Stored records:
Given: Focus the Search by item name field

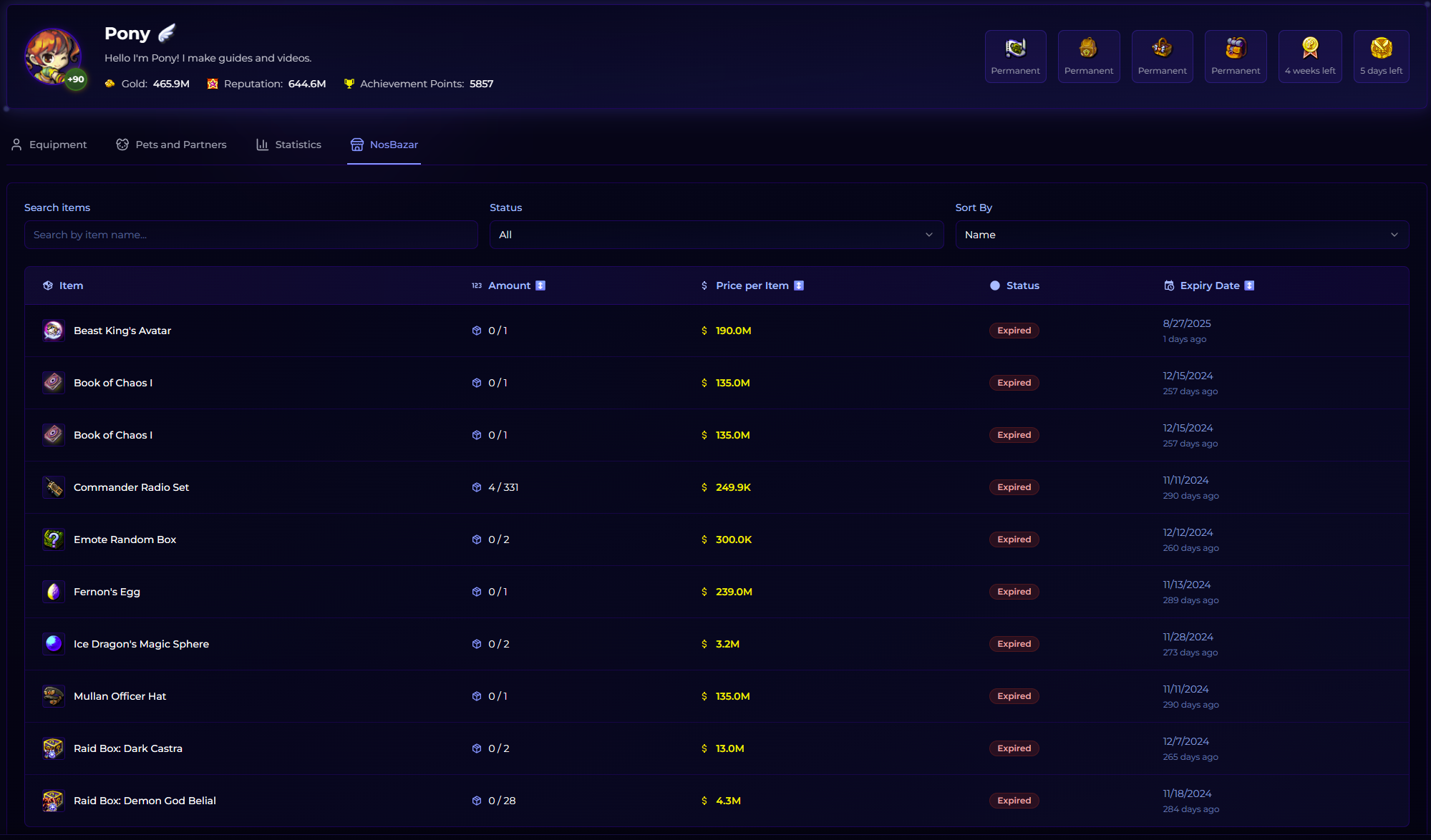Looking at the screenshot, I should click(251, 235).
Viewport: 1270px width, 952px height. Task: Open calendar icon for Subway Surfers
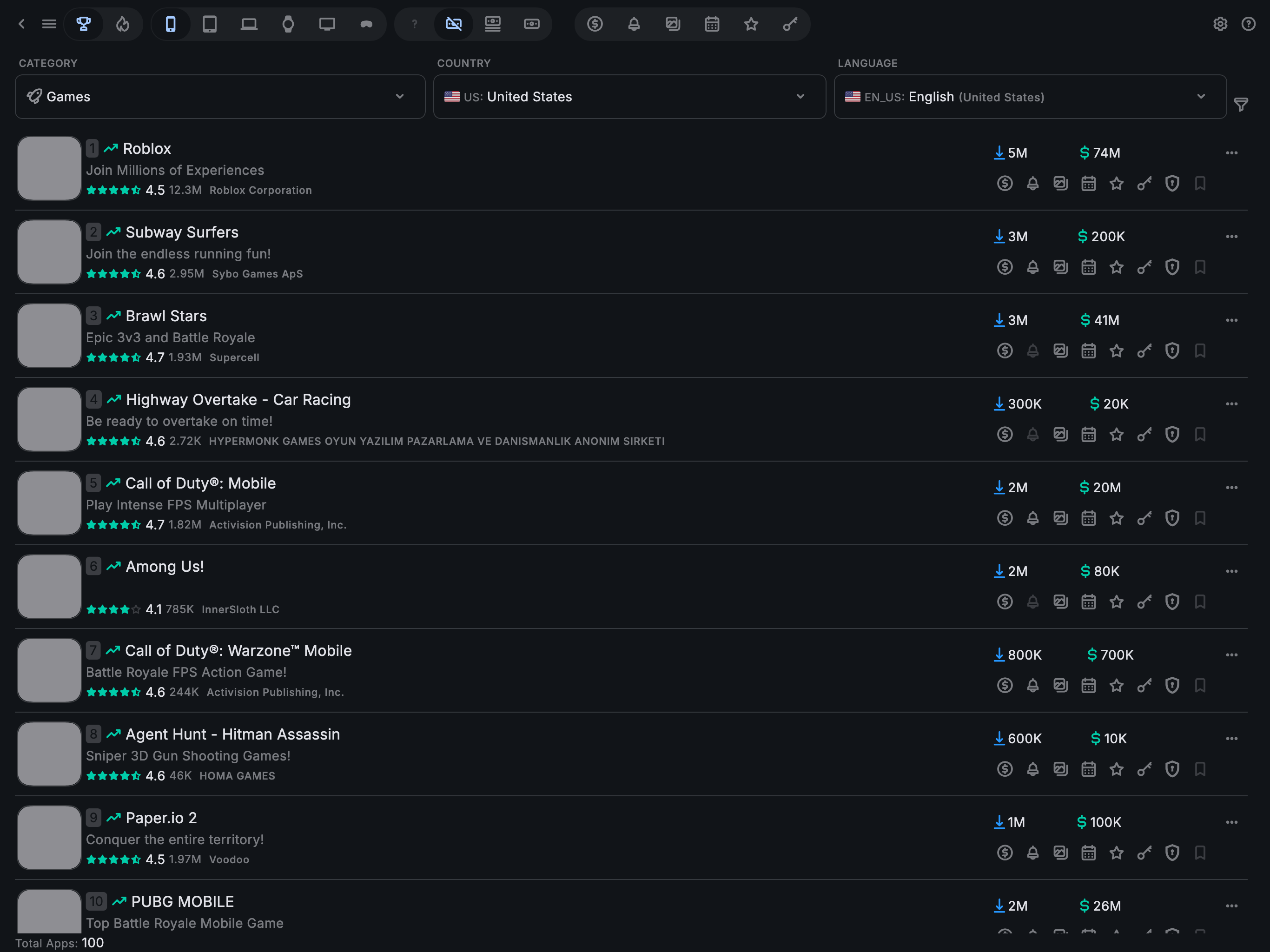coord(1089,268)
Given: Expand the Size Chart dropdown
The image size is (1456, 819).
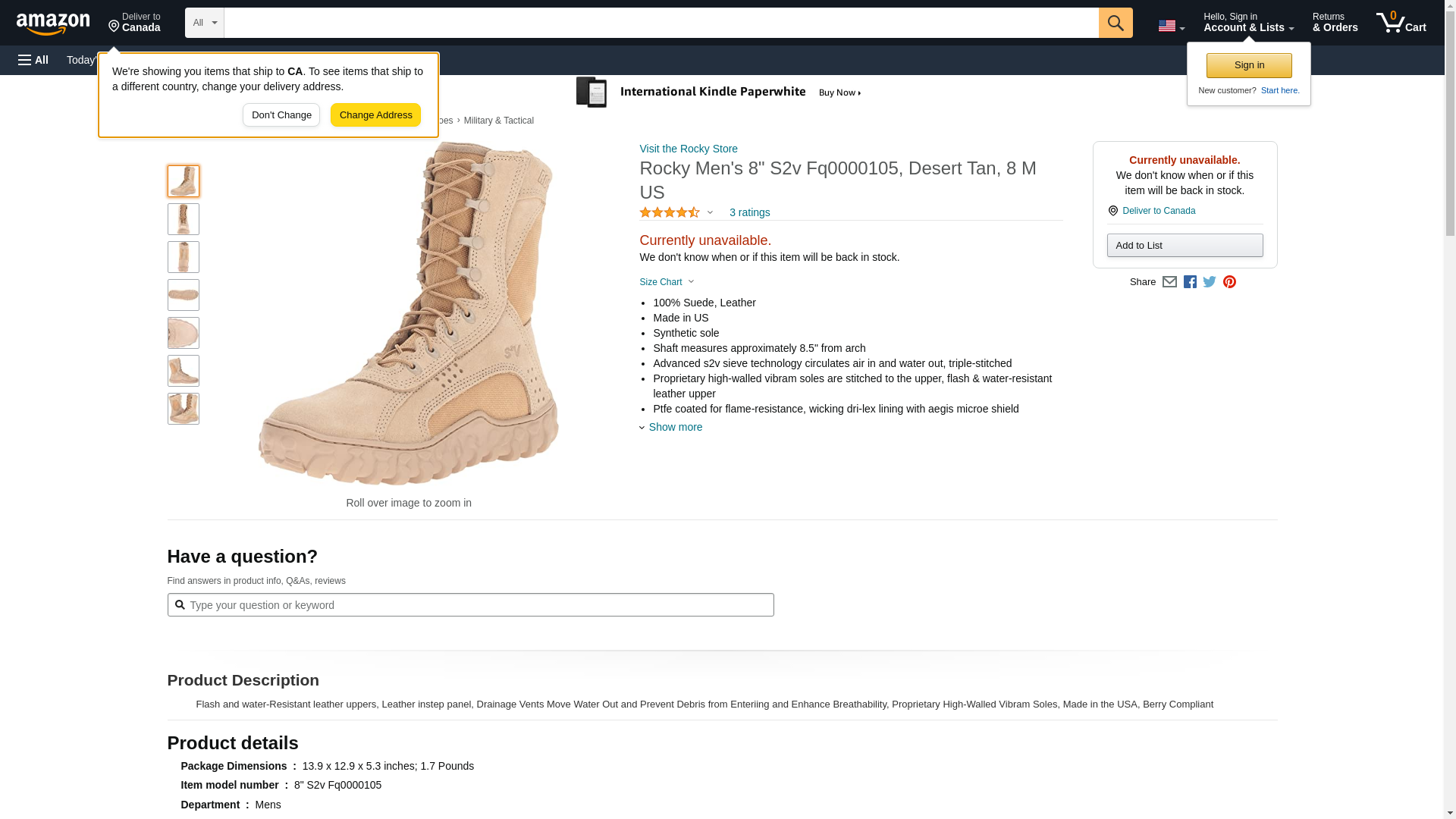Looking at the screenshot, I should point(667,282).
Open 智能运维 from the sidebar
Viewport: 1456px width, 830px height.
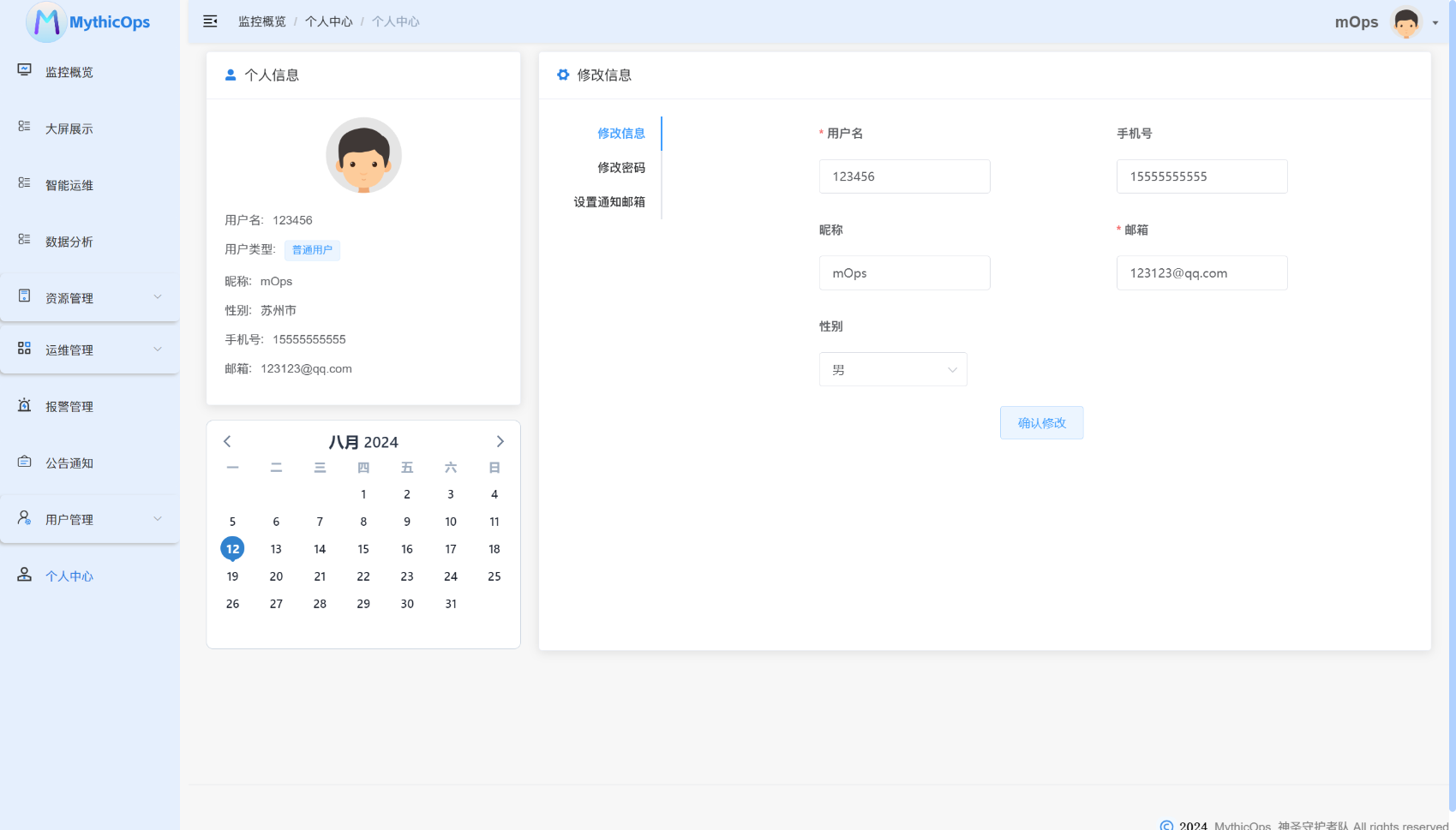(x=69, y=184)
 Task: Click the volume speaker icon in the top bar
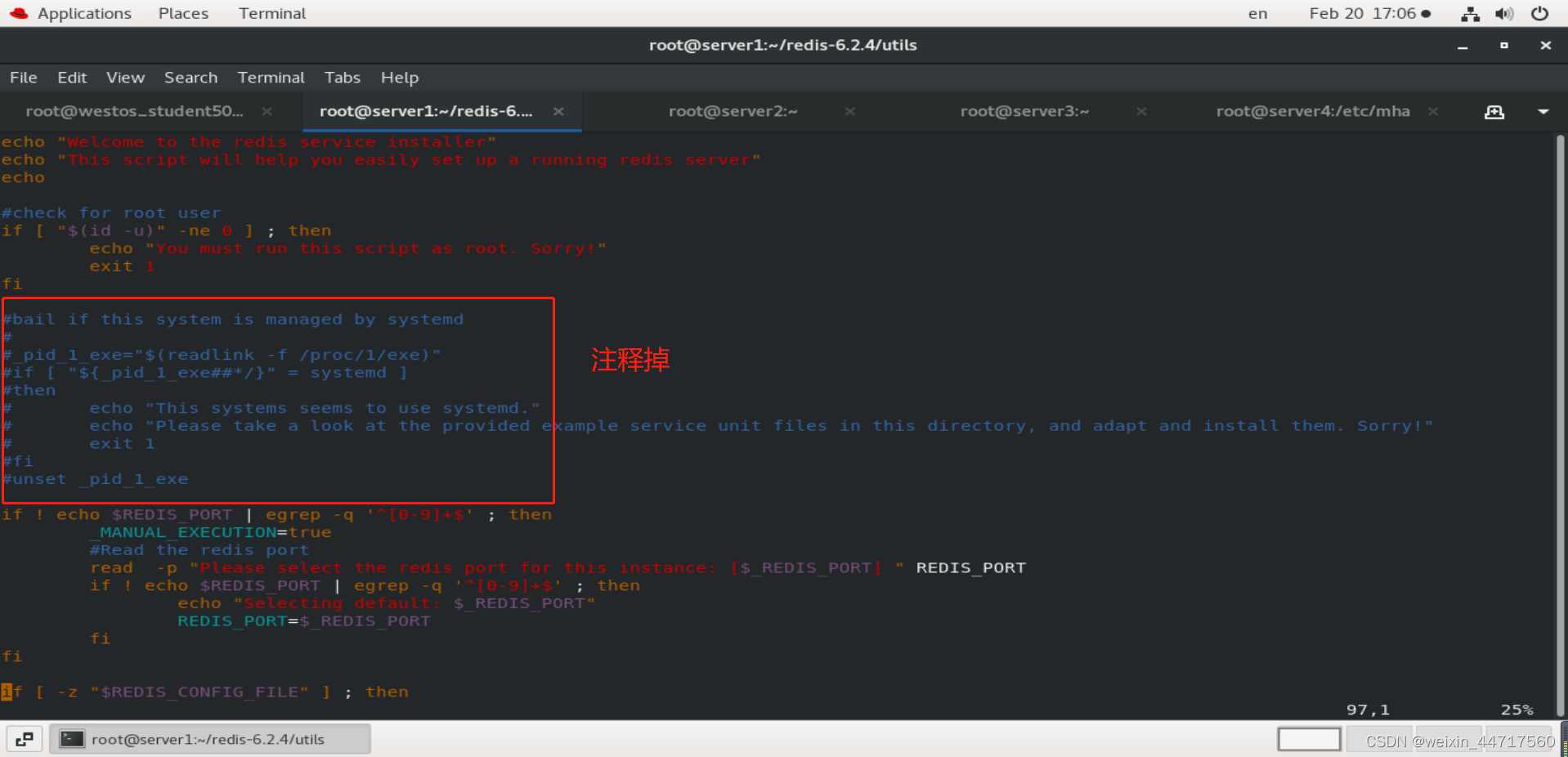[x=1504, y=14]
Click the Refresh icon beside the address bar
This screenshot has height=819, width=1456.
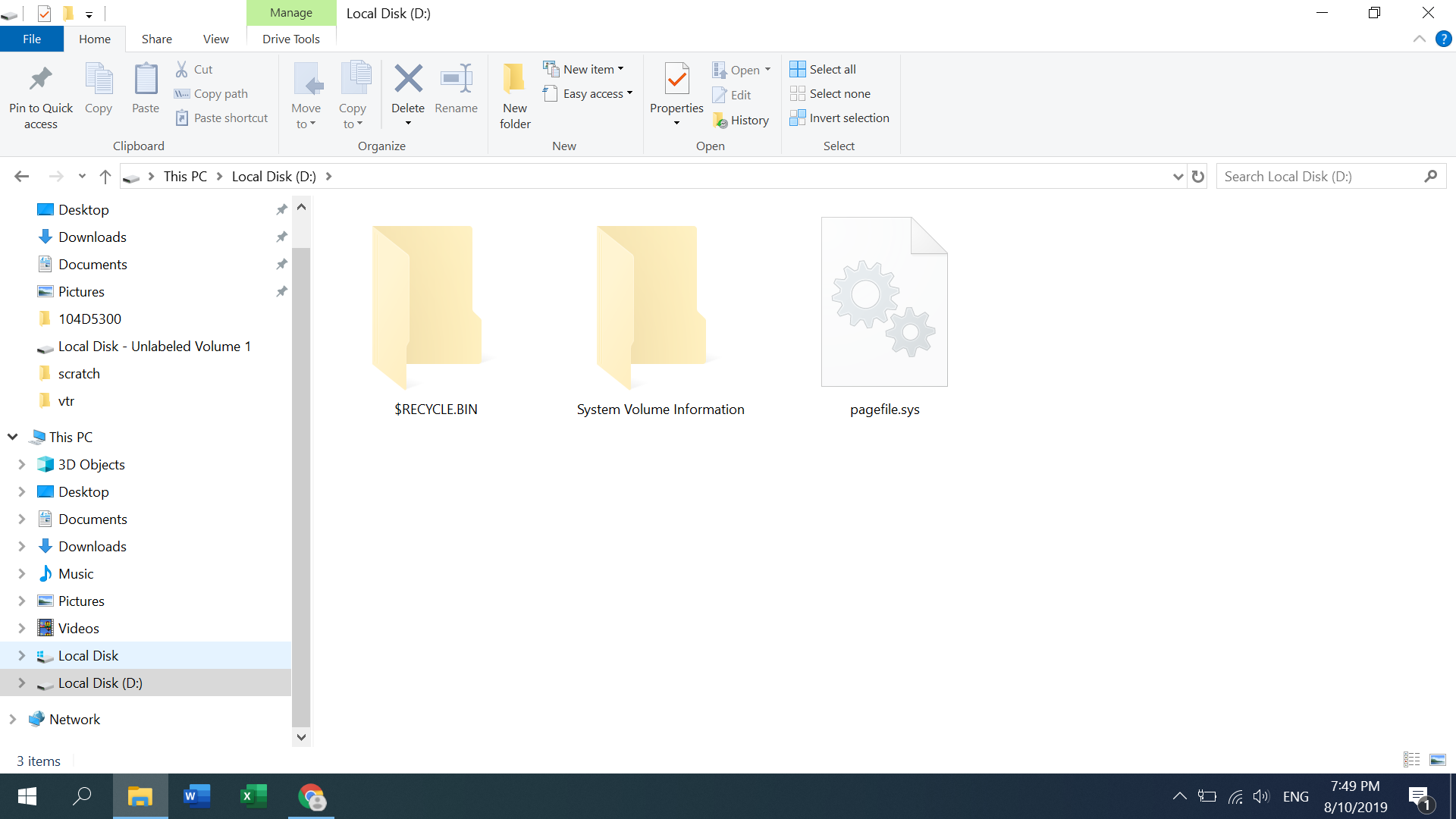coord(1198,177)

--- Work task ---
Please retype every record exactly, leaving the pictures out.

--- Answer section ---
Given: Focus the Search by item name field

Looking at the screenshot, I should click(251, 235).
Viewport: 1270px width, 952px height. Task: Open calendar icon for Subway Surfers
coord(1089,268)
Given: Expand the Size Chart dropdown
The image size is (1456, 819).
Looking at the screenshot, I should point(667,282).
Open 智能运维 from the sidebar
Viewport: 1456px width, 830px height.
(x=69, y=184)
 Task: Click the volume speaker icon in the top bar
[x=1504, y=14]
Click the Refresh icon beside the address bar
This screenshot has height=819, width=1456.
coord(1198,177)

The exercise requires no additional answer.